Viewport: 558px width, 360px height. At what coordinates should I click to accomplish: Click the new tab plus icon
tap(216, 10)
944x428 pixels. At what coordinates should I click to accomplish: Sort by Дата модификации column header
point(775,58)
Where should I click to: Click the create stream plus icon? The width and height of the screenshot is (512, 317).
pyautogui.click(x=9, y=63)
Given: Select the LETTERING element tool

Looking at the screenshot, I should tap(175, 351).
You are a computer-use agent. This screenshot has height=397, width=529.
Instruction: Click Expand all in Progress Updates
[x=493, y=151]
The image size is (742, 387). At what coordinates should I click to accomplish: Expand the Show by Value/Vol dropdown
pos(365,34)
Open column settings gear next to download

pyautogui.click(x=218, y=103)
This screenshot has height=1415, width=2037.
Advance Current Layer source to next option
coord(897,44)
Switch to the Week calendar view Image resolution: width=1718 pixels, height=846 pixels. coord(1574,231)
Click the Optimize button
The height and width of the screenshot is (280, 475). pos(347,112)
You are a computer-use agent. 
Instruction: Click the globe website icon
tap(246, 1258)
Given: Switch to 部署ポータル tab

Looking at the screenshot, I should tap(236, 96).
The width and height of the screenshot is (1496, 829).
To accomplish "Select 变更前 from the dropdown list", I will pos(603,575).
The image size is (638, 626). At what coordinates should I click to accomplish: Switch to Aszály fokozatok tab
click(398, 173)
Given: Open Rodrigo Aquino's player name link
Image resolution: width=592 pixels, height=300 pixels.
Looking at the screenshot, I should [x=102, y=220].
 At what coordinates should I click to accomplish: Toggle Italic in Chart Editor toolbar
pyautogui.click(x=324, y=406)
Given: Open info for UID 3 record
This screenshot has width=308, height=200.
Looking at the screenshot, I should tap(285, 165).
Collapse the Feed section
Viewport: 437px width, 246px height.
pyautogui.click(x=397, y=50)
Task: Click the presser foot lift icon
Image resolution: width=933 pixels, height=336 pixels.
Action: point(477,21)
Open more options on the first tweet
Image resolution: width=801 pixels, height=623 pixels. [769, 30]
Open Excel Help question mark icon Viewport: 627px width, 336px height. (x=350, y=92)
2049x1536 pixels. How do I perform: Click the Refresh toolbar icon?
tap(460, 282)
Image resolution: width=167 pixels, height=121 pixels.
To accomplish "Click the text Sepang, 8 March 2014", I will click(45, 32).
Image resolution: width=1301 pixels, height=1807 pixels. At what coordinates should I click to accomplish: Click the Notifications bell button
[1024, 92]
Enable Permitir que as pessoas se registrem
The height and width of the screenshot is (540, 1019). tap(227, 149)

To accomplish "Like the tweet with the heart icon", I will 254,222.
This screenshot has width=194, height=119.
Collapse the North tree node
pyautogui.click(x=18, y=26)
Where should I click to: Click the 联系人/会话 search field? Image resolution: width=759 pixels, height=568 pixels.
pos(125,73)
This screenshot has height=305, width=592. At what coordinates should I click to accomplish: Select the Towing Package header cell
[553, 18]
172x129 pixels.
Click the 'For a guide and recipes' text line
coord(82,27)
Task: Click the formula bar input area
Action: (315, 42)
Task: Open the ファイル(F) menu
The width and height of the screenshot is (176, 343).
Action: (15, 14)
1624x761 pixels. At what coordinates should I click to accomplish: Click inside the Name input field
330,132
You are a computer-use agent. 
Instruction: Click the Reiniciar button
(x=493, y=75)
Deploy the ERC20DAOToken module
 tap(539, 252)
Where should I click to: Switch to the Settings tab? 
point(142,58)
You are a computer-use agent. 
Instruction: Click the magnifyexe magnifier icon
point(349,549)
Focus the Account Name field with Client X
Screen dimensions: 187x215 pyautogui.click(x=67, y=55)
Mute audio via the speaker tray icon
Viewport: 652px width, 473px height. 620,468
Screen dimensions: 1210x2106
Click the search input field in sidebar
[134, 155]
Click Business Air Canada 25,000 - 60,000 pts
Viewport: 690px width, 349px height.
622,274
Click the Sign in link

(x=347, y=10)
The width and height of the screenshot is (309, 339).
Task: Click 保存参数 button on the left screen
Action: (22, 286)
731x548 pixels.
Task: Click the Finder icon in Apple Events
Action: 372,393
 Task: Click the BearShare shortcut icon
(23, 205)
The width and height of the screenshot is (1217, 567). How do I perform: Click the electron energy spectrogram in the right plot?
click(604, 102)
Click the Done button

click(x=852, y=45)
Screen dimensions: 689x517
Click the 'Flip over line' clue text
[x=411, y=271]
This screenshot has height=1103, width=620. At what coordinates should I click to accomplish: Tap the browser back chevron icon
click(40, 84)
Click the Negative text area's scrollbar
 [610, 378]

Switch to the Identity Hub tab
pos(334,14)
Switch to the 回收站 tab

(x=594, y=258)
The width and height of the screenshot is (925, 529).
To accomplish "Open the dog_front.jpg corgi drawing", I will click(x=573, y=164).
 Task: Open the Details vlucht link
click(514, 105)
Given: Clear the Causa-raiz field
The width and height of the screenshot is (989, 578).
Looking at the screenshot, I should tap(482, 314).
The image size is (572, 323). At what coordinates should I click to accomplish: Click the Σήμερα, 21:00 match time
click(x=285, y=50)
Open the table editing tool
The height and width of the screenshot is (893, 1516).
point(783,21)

★ ★ ★

TASK REQUIREMENTS:
Please pull out every line of the material above that contains the word "size", where case counts.

RESPONSE FOR THIS EXERCISE:
The image size is (742, 387). At what coordinates should I click to accomplish: Expand the Show by Value/Vol dropdown
The image size is (638, 626). At what coordinates should I click to accomplish: Switch to Aszály fokozatok tab
The image size is (572, 323). At what coordinates should I click to accomplish: Click the Σήμερα, 21:00 match time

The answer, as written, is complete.